WatchMouse announced on its blog that it plans to continue to monitor these URL shorteners and share the results publicly here.

Facebook Passes on Panic Button – The rape and murder of a 17 year-old British girl at the hands of a man she met on Facebook has caused uproar in the UK, where the public and authorities have called on Facebook to install a “panic button” to allow children to report suspected pedophiles. Facebook has announced that it will not install the feature because the current system for reporting abuse was “robust” enough.

Scam Poses As Facebook App – Facebook scammers are using applications to gain access to users’ accounts posing as those “Who’s Looking At Your Profile?” apps that pop up on Facebook pretty frequently. Rik Ferguson reported that this version of spam has at least 25 different copies with names like “peeppeep-pro,” “profile-check-online,” and “stalk-my-profile” that promise users to show them who’s looking at their Facebook profile, but instead infect their profile with spam.

Ferguson wrote that Facebook users who install the app seemingly receive notifications from their friends encouraging them to install the app, and while trying to install the app, users are simply pushed into a similar app to ultimately earn the scammer more revenue.

Facebook Doesn’t Affect Students’ Grades – Facebook’s official blog published an interview this week with researcher Chuck Martin from the University of New Hampshire’s Whittemore School of Business and Economics. He found that the amount of time students spent using social media doesn’t affect their grades. Martin studied Facebook, YouTube, blogs, Twitter, MySpace and LinkedIn as social media on more than 1,100 of his university’s students.

One interesting findings included that heavy and light social media users received the same grades, that’s to say, there’s no correlation between using Facebook and grades. Martin said this is because these students grew up with social media, and so it’s a part of their behavioral patterns, it’s integrated into their lives — not the “distraction” that some worry about.

Facebook Serves as Forum for Nestlé Criticism – One environmentalist group’s mission to cut down on greenhouse gas emissions blew up on Facebook as an Internet campaign from Greenpeace snowballed into an all-out anti-Nestlé campaign. When Greenpeace’s effort to get Nestlé to cut down on palm oil — which contributes to deforestation, greenhouse gas emissions and endangered species loss — took to Facebook supporters starting changing their profile photos to anti-Nestlé slogans that incorporated the company logo, eventually many critics started posting to its Facebook Page. Controversy arose after the company asked commenters to not post with altered company logos, which is fair under intellectual property laws, but of course this added to the fray and eventually Nestlé apologized to its fans. An interesting lesson in the pitfalls of social media.
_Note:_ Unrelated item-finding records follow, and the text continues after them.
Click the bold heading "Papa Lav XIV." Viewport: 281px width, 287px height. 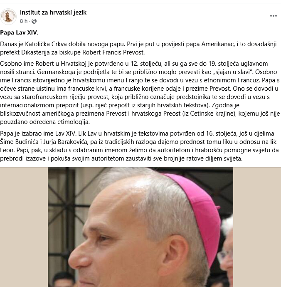point(19,32)
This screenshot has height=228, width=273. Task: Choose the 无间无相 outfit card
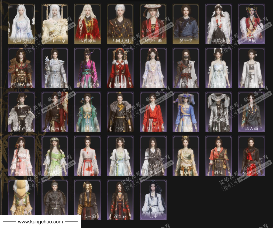(120, 24)
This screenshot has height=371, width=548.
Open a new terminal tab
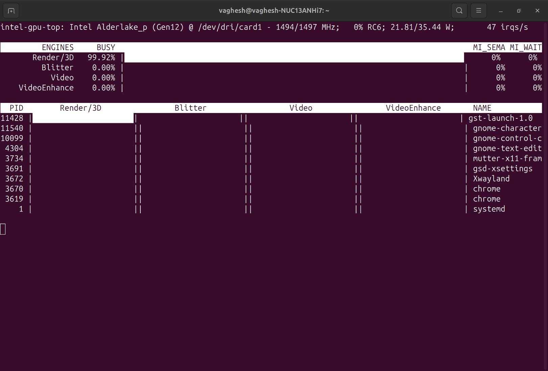(10, 10)
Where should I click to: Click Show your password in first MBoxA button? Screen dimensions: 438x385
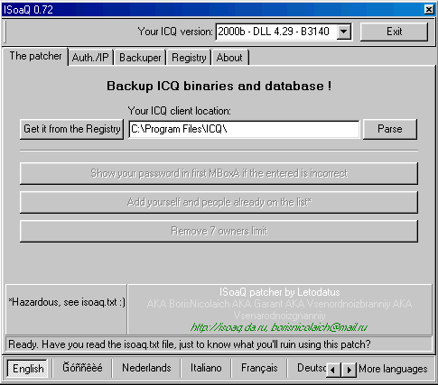pyautogui.click(x=219, y=173)
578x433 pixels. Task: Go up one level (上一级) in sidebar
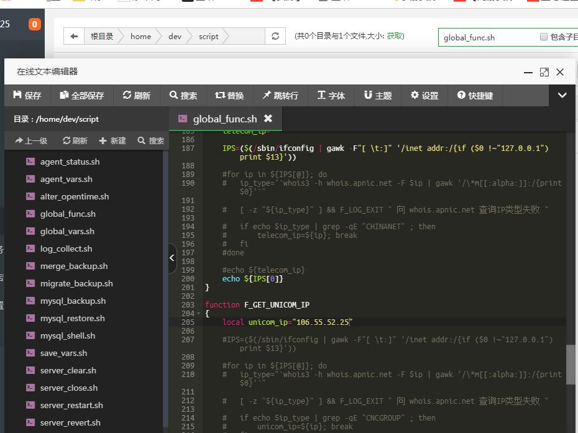tap(31, 140)
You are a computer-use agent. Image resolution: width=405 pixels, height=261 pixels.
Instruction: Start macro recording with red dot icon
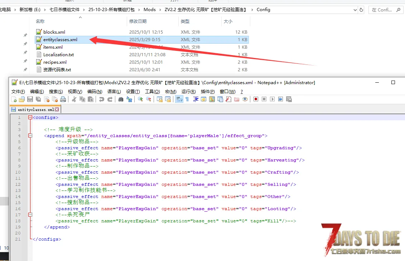256,99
ConnectU Case Continues – Yet another chapter in the ConnectU-Facebook saga played out this week when a New York judge blocked an attempt by ConnectU to force Facebook to respond to subpoenas seeking information about the value of its stock. ConnectU tried to retrieve this information to address a dispute between attorneys Quinn Emanuel Urquhart & Sullivan and the ConnectU founders over how much the attorneys were due for representing ConnectU during its 2007 settlement with Facebook and founder Mark Zuckerberg. The Facebook stock in the settlement was valued at $65 million at the time, but now ConnectU founder believe their stock is worth less, hence the subpoenas. The entire affair is pretty complicated, but explained well by Law.com.